Prisoners helping prisoners
Posted September 14, 2004
Many times people ask us why we are helping people in prison. "They committed the crime; why not let them do the time?"
But we see that we are all prisoners in this material world. Some of us are in a state or federal prison; some of us are in the prison of our minds, or a physically disabled body; but just to have a material body is a type of prison. We have no freedom to enjoy all our insatiable desires.
At the Prison Ministry, we try to help others, and ourselves, by practicing Krsna consciousness. The following letter is a nice example of how Krsna consciousness is working in the prisons:
Dear mother Shyama Priya prabhu,
All glories to Srila Prabhupada. All glories to Sri Guru and Gauranga.
I have been having a wonderful time, for a devotee can go to hell and still be happy. For the devotee, being situated in the heavenly planets and being in the hellish planets are equal, for a devotee lives neither in heaven nor in hell, but with Krsna in the spiritual world. So, in prison or out, it's all the same. There are many people to preach to.

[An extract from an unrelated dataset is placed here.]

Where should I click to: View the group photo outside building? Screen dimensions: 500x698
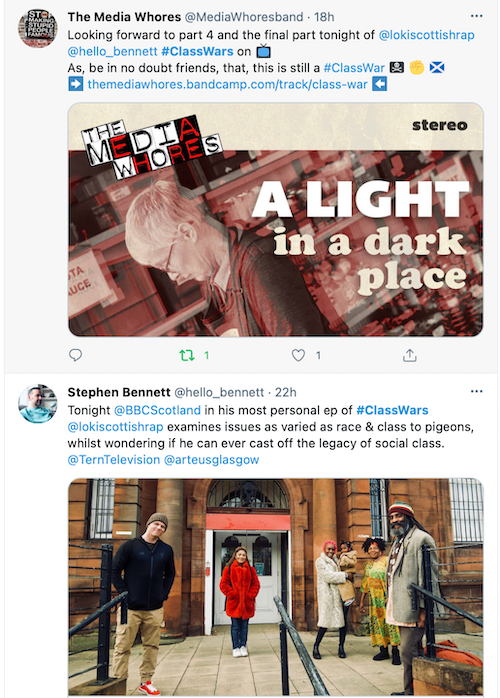(x=276, y=587)
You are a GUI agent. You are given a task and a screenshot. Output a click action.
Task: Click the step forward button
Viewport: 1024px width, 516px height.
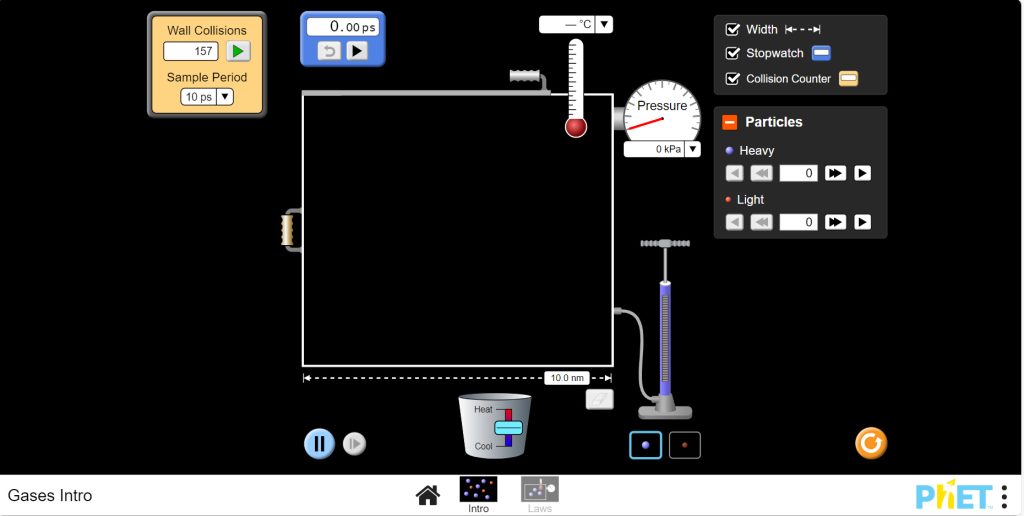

The devotee is not interested in so-called meditation in the Himalayas or the forest. Rather, his interest is in the busiest part of the world, where he teaches people Krsna consciousness. The Krsna consciousness movement was started for this purpose. A Vaisnava is interested in enlightening people in Krsna consciousness, because that is the only way for them to be happy. A Vaisnava would say, "Let others be saved; let me rot in hell on their behalf." The willingness to feel that, and to carry it out if necessary, is the cost of true compassion.
I didn't come to prison to preach . . . or did I? I believe Lord Krsna put me here for that purpose: a do or die proposition. So as long as we preach we'll be happy, no matter where we end up.
Just today I went to chow; all these men were sitting there. How can I give them Krsna? I felt a deep compassion for them. I sat down. A man came over to me and asked for a Bhagavad-gita -- that just made my day! I happened to get back one I had loaned out. So I went over and gave it to him. "Oh, that was fast!" He got all excited looking at the pictures.
Another man who is not interested in God or religion took The hidden glory of India. I took him the book; later I found out he liked to draw. A few days later I saw him and I asked how he liked the art in the Glory. He said he really liked it. So a few days later I saw him drawing in the card room, and what picture did he decide to draw? The Changing Bodies, the picture that shows going through animals too, with the Grim Reaper in the middle.
So I asked him, "What does it mean?" He said, "Reincarnation; we came through the animals too." I said, "What does that mean?" He said, "We're not the body."
All this from an 18-year-old kid who hated to be preached to. Hare Krsna!